Description of problem: CNS as docker registry backend storage installation failed with 'dict object' has no attribute 'fsGroup' error. Version-Release number of the following components: openshift-ansible-3.10.0-0.30.0.git.0.4f02952.el7 How reproducible: 100% Steps to Reproduce: 1. Install OCP, CNS as docker-registry backend storage. # cat hosts ... openshift_hosted_registry_storage_kind=glusterfs ... [glusterfs_registry] gulsterfs1.example.com glusterfs_devices="['/dev/vsda']" glusterfs2.example.com glusterfs_devices="['/dev/vsda']" glusterfs3.example.com glusterfs_devices="['/dev/vsda']" ... 2. 3. Actual results: # ansible-playbook -i hosts -v /usr/share/ansible/openshift-ansible/playbooks/prerequisites.yml ... # ansible-playbook -i hosts -v /usr/share/ansible/openshift-ansible/playbooks/deploy_cluster.yml ... TASK [openshift_hosted : Determine registry fsGroup] *************************** Friday 27 April 2018 05:53:37 -0400 (0:00:32.866) 0:19:49.765 ********** fatal: [master.example.com]: FAILED! => {"failed": true, "msg": "The task includes an option with an undefined variable. The error was: 'dict object' has no attribute 'fsGroup'\n\nThe error appears to have been in '/home/slave3/workspace/Launch Environment Flexy/private-openshift-ansible/roles/openshift_hosted/tasks/storage/glusterfs.yml': line 24, column 3, but may\nbe elsewhere in the file depending on the exact syntax problem.\n\nThe offending line appears to be:\n\n\n- name: Determine registry fsGroup\n ^ here\n\nexception type: <class 'ansible.errors.AnsibleUndefinedVariable'>\nexception: 'dict object' has no attribute 'fsGroup'"} ... Failure summary: 1. Hosts: master.example.com Play: Poll for hosted pod deployments Task: Determine registry fsGroup Message: The task includes an option with an undefined variable. The error was: 'dict object' has no attribute 'fsGroup' The error appears to have been in '/usr/share/ansible/openshift-ansible/roles/openshift_hosted/tasks/storage/glusterfs.yml': line 24, column 3, but may be elsewhere in the file depending on the exact syntax problem. The offending line appears to be: - name: Determine registry fsGroup ^ here exception type: <class 'ansible.errors.AnsibleUndefinedVariable'> exception: 'dict object' has no attribute 'fsGroup' ... Expected results: Should pass here. Additional info:
Could you provide your full inventory file as well as the output of "oc get -o yaml" and "oc describe" for one of the registry pods?
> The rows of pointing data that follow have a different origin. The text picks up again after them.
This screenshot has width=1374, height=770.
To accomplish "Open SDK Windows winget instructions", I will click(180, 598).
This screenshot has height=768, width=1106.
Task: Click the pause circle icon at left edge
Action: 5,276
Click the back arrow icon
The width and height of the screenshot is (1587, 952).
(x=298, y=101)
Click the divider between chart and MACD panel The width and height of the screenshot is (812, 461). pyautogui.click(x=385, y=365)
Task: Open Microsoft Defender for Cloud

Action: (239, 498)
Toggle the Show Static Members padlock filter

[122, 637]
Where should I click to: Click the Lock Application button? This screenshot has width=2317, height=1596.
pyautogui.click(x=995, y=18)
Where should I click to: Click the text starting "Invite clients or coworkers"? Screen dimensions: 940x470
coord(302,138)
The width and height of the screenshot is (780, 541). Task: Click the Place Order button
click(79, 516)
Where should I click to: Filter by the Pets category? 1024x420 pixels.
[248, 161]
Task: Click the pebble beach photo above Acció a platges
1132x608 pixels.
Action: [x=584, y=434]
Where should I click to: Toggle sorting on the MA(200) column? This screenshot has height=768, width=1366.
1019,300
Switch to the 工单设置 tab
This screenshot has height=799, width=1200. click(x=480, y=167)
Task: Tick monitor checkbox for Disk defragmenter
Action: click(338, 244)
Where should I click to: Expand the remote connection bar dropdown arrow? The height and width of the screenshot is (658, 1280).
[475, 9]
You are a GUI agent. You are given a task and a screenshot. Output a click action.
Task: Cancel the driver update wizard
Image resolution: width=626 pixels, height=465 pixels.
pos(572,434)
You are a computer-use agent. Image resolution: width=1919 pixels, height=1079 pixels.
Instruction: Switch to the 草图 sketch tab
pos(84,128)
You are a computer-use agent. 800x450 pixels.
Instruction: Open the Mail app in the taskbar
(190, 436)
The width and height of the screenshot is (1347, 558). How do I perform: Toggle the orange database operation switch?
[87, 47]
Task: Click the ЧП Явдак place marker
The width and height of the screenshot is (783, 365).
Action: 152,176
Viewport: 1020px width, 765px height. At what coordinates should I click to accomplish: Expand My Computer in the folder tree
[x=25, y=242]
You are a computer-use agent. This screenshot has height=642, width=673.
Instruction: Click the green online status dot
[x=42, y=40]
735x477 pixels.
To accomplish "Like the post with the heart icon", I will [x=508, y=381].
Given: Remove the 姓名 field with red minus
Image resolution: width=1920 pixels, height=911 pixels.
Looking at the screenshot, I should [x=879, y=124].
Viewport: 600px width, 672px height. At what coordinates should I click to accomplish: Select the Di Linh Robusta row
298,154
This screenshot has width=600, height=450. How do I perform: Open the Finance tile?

Finally had a good look at this... is this consistently reproducible? Does it reproduce in 3.9 or 3.7?
(In reply to Jose A. Rivera from comment #6) > Finally had a good look at this... is this consistently reproducible? Does > it reproduce in 3.9 or 3.7? Try with openshift-ansible-3.7.44-1.git.0.dbb912c.el7 and openshift-ansible-3.9.27-1.git.0.52e35b5.el7, it doesn't reproduce. Take another shoot in openshift-ansible-3.10.0-0.31.0.git.0.9f771c7.el7, it reproduce.
Created attachment 1430335 [details] oc get pods
Created attachment 1430336 [details] oc get -o yaml pod docker-registry-1-5dfcb
Created attachment 1430337 [details] oc describe pod docker-registry-1-5dfcb
Created attachment 1430338 [details] ansible-playbook -i inventory.ini playbooks/deploy_cluster.yml
Created attachment 1430341 [details] inventory.ini
The same problem. See attachments. # oc version oc v3.10.0-alpha.0+428152d-936 kubernetes v1.10.0+b81c8f8 features: Basic-Auth GSSAPI Kerberos SPNEGO Server https://openshift.guillen.io:8443 openshift v3.10.0-alpha.0+428152d-936 kubernetes v1.10.0+b81c8f8
Sorry for the delay, I've been traveling a lot lately. Similarly sorry to ask fro more info, but could you try again on 3.9 (which should succeed) and grab the output of "oc get -o yaml" and "oc describe" for one of the registry pods? I currently don't have immediate access to an OCP environment to test myself. Mostly I'm looking to see if 3.9 reports an "fsGroup" field. Scott, any immediate ideas if something has changed in the hosted registry from 3.9 to 3.10 that might explain this?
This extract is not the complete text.